Revue de 'Désolé, bébé' ': les débuts de réalisateur d'Eva Victor sont une découverte délicieuse et dévastatrice
Sundance 2025: avec également Naomi Ackie, cette dramatique marque l'arrivée d'une nouvelle voix passionnante au cinéma
Une histoire sur la violence quotidienne et la façon dont nous essayons de le comprendre ne semble pas que ce serait une recette pour un film drôle, mais c'est précisément ce qui fait de « Désolé, bébé », le premier long métrage de l'écrivain / réalisateur / Star Eva Victor, une telle expérience émouvante. C'est une œuvre définie par de grands rires qui vous font mal et les vérités plus grandes et plus douloureuses entre. Pour ceux qui ne connaissent pas Victor – qui a acquis une notoriété en ligne pour faire des vidéos de comédie – c'est l'introduction parfaite que l'on pourrait espérer, signalant qu'elle est un nouveau talent audacieux dans le cinéma qui vaut la peine d'être suivi n'importe où. Pour ceux qui connaissent un sens de l'humour unique, c'est le moment où le reste du monde apprendra ce que nous avons tout au long: elle est l'une des voix les plus perspicaces de sa génération.

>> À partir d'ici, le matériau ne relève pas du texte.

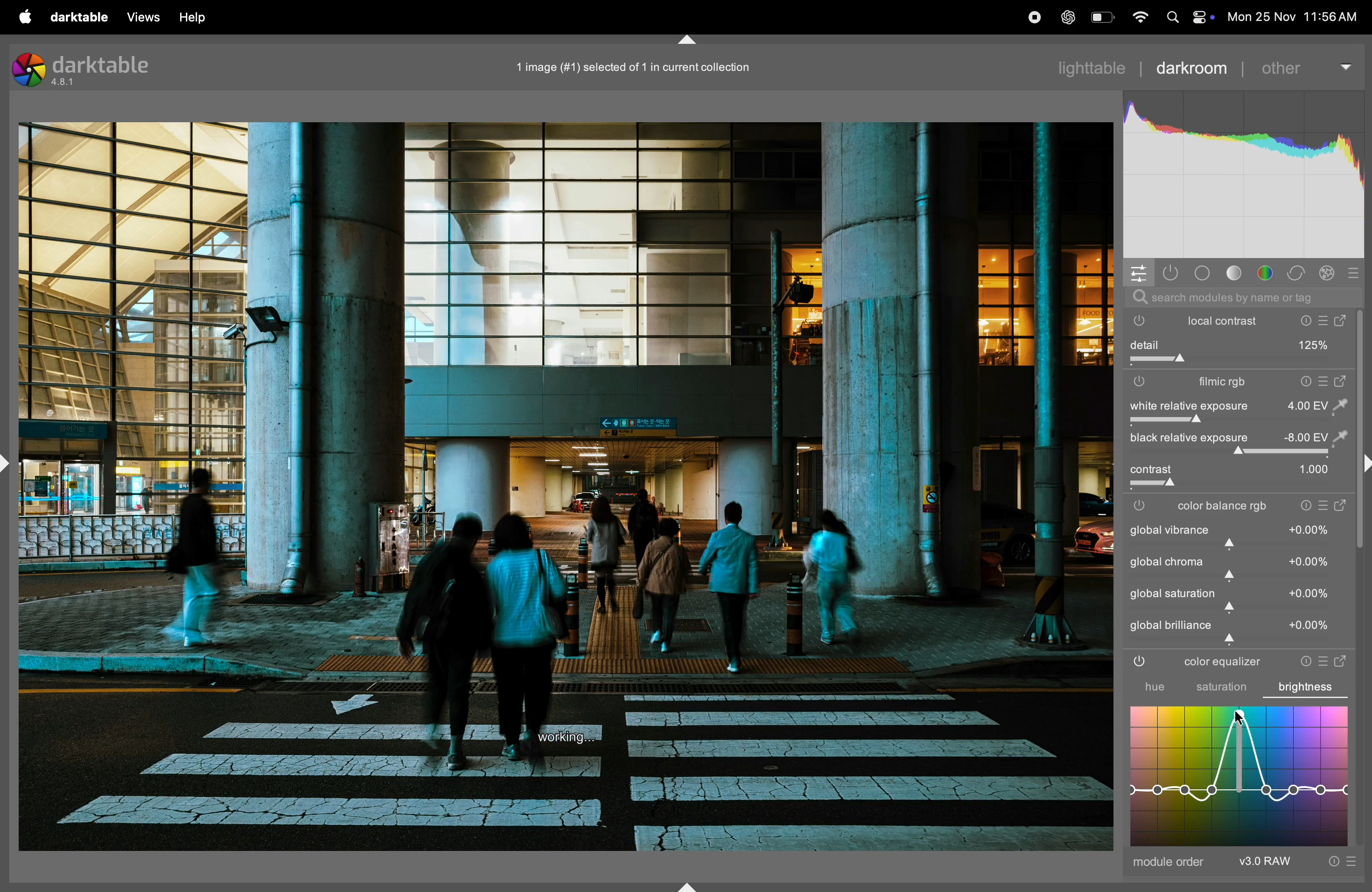 The height and width of the screenshot is (892, 1372). Describe the element at coordinates (1323, 507) in the screenshot. I see `presets` at that location.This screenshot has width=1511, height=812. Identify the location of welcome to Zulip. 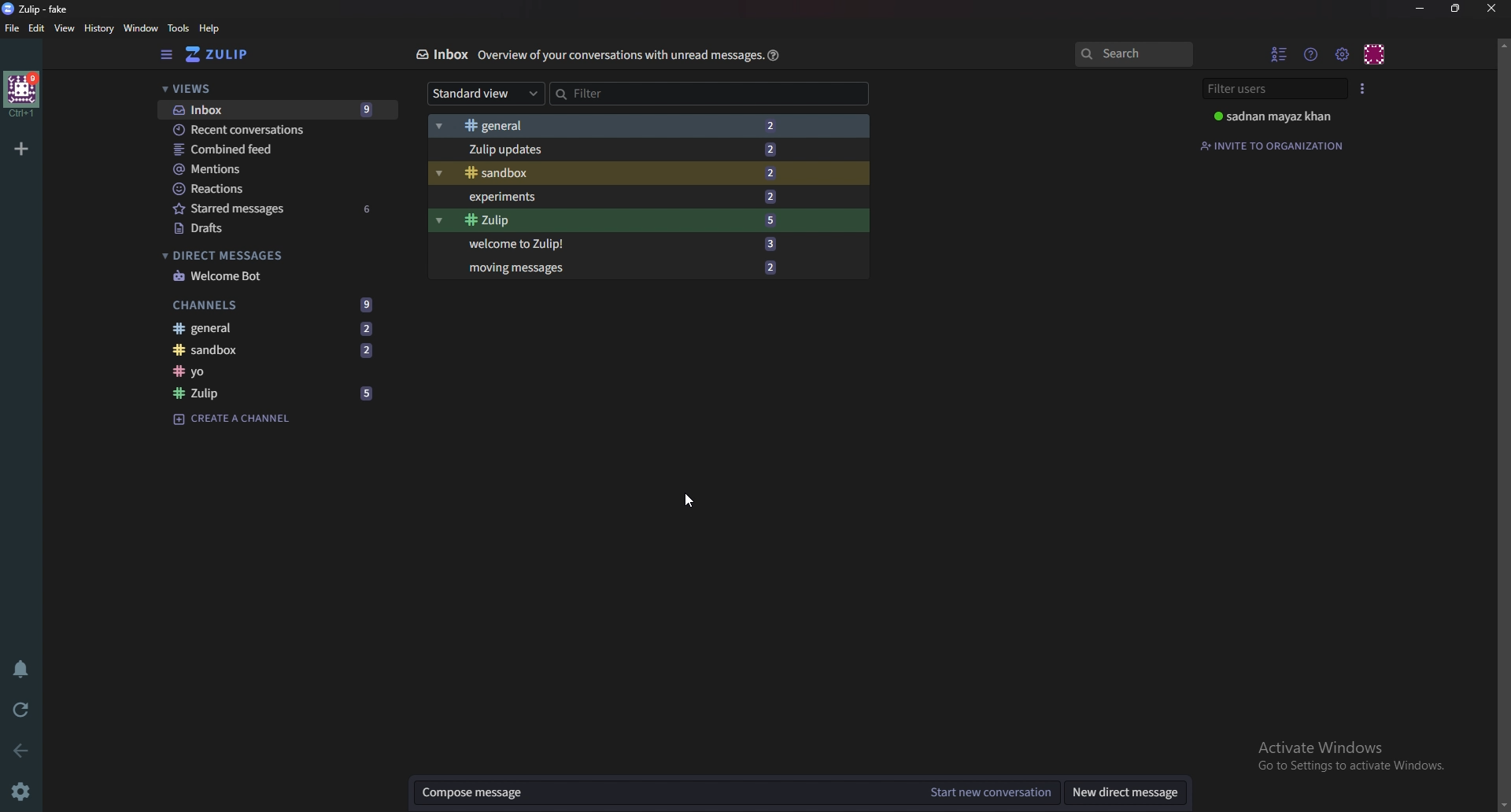
(628, 247).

« Désolé, bébé » est divisé en plusieurs chapitres qui s'étendent tous par an dans la vie d'Agnes (Victor) alors qu'elle navigue à des études supérieures ainsi qu'à la vie après la vie après que sa meilleure amie Lydie (Naomi Ackie) ait déménagé pour continuer avec sa vie. C'est aussi un film sur l'assaut. Plus précisément, un assaut qui a lieu lorsque Agnes fréquente l'école où elle commencera plus tard à travailler.
L'assaut est quelque chose que nous ne voyons jamais, une décision basée sur la retenue qui maintient l'accent sur le caractère plutôt que sur le spectacle. Alors que nous suivons Agnes alors qu'elle rencontre des médecins infirmiers, une bureaucratie universitaire qui préfère tout balayer sous le tapis et la perspective de devoir vivre une vie où elle peut à peine parler de son passé en raison de la façon dont les gens réagissent, cela devient l'un des Les portraits les plus honnêtes du traumatisme jamais mis à l'écran.
Entre les mains de Victor, l'humour de la vie n'est pas enlevée par ce qui s'est passé. Au lieu de cela, elle plonge dans un récit douloureux et un territoire thématique avec une audacieuse qui s'avérera. C'est un film qui se déroule presque entièrement dans une poignée d'endroits, mais il est vaste dans la portée car le premier cinéaste exploite des questions existentielles profondes sur la façon dont vous continuez après avoir éprouvé la cruauté que personne ne semble se soucier.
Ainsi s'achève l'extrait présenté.